Hole in the Wall being installed in January 2010.

Temporary, site-specific installation. This is what artist, Harry Roseman was commissioned to complete this past winter. Temporary is in the request. So why were we all still startled when our atrium walls were returned to white this summer?

If you visited the Art Center this past spring, you would have experienced the immersive installation Harry Roseman: Hole in the Wall. Roseman interpreted the atrium walls as a series of circles and lines in vibrant hues that made this previously neglected space come to life. Visitors would stand back at the entry way when they confronted our orange, purple, and blue walls. Members of the museum staff lived in this lively environment for almost six months and it became the backdrop to our daily activities. The orange would change in shade over the course of the day and many of us became more aware of how light shifted throughout the days and seasons in a way the white walls had never encouraged us to consider. And the circular window, which had previously been a detail, had become a focal point.
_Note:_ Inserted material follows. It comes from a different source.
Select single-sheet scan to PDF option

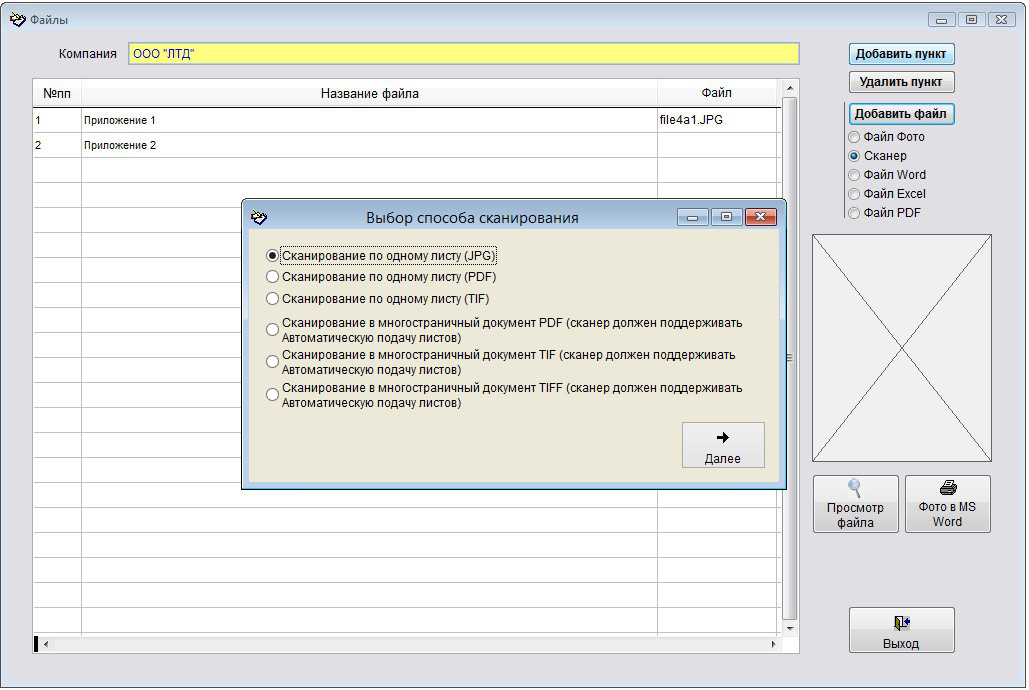coord(272,277)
Hole in the Wall being painted over in June 2010.

It has taken some time to readjust to the white walls. At first, the space seemed hollow and echoing without the radiating lines. Now that the contractors have arrived and set up shop for our roof repairs, we are all adjusting to the buildings temporary transition to work site rather than museum space. The painting over of Hole in the Wall seems to be a fitting part of that process and as we are all thinking about what happens next at the Art Center.